Node.js -- Request and Verify a Credential

import { VeriSwarmClient } from "@veriswarm/sdk";
import jwt from "jsonwebtoken";
import jwksClient from "jwks-rsa";

// Request a credential
const client = new VeriSwarmClient({
  baseUrl: "https://api.veriswarm.ai",
  apiKey: "vsk_your_agent_key",
});

const { credential, ttl_seconds } = await client.issueCredential();
console.log(`Credential issued, TTL: ${ttl_seconds}s`);
// Verify a credential offline using jwks-rsa
const jwks = jwksClient({
  jwksUri: "https://api.veriswarm.ai/.well-known/jwks.json",
  cache: true,
  rateLimit: true,
});

function getKey(header, callback) {
  jwks.getSigningKey(header.kid, (err, key) => {
    if (err) return callback(err);
    callback(null, key.getPublicKey());
  });
}

jwt.verify(credential, getKey, {
  algorithms: ["ES256"],
  issuer: "https://api.veriswarm.ai",
}, (err, decoded) => {
  if (err) {
    console.error("Invalid credential:", err.message);
    return;
  }
  const { veriswarm } = decoded;
  console.log(`Agent: ${veriswarm.display_name}`);
  console.log(`Trust: ${veriswarm.composite_trust}, Tier: ${veriswarm.policy_tier}`);
  console.log(`Risk: ${veriswarm.risk_band}, Verified: ${veriswarm.is_verified}`);
});

Use Cases

Inter-Platform Trust

When an agent registered on Platform A needs to perform actions on Platform B, it presents its VeriSwarm credential.
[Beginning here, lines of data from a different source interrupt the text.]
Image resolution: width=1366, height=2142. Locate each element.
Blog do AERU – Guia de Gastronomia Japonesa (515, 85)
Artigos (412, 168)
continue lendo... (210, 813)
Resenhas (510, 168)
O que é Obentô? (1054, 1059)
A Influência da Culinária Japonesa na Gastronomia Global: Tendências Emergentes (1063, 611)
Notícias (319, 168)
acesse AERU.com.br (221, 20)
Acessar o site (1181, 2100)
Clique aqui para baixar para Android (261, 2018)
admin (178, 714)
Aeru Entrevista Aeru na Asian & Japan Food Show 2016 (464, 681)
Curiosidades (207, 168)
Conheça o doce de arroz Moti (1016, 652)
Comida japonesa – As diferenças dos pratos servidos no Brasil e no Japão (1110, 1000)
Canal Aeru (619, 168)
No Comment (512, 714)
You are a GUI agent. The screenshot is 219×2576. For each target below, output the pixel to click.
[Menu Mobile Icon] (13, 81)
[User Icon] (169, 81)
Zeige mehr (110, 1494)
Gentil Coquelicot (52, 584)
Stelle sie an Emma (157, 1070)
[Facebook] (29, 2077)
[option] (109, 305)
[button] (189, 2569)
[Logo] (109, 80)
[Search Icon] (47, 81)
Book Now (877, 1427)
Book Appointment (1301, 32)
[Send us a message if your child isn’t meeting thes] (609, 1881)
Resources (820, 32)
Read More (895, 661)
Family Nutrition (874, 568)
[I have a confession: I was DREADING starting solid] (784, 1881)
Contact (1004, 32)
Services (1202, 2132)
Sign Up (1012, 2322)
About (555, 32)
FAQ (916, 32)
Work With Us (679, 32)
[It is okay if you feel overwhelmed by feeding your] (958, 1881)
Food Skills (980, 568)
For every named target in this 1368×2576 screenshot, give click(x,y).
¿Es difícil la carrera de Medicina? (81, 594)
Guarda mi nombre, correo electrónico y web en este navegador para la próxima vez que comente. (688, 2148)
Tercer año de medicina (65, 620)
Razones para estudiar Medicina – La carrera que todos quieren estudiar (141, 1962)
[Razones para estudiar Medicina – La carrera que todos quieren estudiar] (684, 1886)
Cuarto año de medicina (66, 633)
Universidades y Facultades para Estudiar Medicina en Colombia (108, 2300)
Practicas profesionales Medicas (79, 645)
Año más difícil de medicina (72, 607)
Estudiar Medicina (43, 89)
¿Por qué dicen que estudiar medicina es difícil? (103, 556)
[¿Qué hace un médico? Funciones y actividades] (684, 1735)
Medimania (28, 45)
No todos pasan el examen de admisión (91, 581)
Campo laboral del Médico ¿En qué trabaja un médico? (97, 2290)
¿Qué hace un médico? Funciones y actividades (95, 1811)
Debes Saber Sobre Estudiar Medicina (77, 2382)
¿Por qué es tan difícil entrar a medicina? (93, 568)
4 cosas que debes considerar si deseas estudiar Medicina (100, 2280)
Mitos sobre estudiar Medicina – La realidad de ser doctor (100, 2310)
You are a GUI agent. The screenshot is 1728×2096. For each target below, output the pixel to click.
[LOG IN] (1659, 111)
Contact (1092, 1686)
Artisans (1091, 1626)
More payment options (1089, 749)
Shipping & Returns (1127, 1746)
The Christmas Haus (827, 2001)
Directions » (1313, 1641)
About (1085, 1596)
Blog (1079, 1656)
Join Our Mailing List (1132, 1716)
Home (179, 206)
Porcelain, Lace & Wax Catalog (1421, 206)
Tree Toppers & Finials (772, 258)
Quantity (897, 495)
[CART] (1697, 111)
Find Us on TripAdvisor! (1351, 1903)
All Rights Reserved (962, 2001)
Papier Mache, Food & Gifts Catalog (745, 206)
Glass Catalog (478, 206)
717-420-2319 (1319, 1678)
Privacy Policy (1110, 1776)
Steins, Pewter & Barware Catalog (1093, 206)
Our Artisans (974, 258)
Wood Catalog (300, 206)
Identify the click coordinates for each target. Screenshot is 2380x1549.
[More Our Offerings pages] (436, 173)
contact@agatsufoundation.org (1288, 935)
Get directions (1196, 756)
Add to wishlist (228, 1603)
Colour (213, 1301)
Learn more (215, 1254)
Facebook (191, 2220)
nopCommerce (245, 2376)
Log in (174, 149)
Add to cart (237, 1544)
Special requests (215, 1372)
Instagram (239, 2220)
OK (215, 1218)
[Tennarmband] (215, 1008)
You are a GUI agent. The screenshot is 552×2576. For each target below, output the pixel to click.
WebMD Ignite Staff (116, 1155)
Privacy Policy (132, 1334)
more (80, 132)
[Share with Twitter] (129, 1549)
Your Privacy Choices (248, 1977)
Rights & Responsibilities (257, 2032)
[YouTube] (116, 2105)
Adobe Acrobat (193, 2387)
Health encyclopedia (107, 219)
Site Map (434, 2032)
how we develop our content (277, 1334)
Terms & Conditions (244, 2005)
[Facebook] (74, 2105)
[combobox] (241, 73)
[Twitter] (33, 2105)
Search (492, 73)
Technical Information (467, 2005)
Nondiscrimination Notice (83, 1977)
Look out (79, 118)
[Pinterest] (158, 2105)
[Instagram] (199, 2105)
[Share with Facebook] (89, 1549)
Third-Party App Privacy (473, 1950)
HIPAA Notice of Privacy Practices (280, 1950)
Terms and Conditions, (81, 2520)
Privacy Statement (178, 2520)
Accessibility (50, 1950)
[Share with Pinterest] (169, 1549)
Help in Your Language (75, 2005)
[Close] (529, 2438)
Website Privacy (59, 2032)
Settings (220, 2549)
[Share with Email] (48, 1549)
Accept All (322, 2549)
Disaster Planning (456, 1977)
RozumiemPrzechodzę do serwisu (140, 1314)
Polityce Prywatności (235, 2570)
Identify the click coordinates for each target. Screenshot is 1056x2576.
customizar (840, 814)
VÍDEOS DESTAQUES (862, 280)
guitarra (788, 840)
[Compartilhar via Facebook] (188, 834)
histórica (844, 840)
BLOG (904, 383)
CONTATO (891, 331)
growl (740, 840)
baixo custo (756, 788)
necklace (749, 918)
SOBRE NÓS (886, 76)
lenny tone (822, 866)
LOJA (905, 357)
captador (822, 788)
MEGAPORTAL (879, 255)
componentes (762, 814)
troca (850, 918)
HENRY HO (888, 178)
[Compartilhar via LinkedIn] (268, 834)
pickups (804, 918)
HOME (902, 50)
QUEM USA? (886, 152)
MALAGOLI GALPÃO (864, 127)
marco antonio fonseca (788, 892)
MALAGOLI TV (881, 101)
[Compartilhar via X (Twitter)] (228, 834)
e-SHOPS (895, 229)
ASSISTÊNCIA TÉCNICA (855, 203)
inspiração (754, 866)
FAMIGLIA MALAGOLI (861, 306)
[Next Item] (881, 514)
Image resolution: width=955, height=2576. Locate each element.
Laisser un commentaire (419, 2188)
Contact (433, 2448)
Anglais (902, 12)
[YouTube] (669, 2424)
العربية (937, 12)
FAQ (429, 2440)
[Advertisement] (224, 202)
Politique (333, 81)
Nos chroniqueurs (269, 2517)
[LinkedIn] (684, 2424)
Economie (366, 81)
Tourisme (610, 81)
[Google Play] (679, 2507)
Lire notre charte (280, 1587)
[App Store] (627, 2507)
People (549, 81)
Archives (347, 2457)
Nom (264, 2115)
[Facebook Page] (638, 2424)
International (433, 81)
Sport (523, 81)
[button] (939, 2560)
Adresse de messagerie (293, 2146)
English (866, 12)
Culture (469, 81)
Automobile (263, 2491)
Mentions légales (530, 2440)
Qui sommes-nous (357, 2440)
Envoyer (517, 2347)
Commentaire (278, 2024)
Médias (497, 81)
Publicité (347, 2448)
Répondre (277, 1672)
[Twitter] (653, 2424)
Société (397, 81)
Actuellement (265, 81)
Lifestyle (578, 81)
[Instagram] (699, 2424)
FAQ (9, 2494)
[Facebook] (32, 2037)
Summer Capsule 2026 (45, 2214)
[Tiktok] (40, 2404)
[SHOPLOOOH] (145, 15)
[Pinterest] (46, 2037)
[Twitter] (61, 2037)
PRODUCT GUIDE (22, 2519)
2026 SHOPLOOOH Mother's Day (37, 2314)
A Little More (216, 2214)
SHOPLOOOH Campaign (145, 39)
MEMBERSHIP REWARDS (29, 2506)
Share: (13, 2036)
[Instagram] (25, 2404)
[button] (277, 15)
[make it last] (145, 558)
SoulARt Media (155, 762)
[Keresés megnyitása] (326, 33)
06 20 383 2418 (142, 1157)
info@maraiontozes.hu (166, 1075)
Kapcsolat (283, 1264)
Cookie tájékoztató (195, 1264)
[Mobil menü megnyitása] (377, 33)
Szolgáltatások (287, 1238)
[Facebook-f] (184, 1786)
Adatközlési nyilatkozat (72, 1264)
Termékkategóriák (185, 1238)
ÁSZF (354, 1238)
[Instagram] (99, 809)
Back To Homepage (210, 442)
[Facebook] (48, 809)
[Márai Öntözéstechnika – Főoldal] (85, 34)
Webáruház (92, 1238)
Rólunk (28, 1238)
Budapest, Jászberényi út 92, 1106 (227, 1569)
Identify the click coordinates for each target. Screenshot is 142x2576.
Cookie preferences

Platform B verifies the signature and reads the trust scores to decide whether to grant access, without needing its own relationship with VeriSwarm.

Agent-to-Agent Authentication

In multi-agent systems, agents can exchange credentials during handshake protocols. Before delegating a sensitive task to another agent, the delegating agent verifies the delegate's credential to confirm it meets minimum trust thresholds (e.g., composite_trust >= 70 and risk_band != "critical").

Third-Party Verification

Marketplaces, directories, and app stores can verify an agent's credential to display trust badges or gate listings. The short TTL ensures displayed information is never more than an hour stale.

Audit and Compliance

Credentials provide a signed, timestamped attestation of an agent's trust state. Organizations can log received credentials as part of their audit trail, proving that trust was verified at a specific point in time.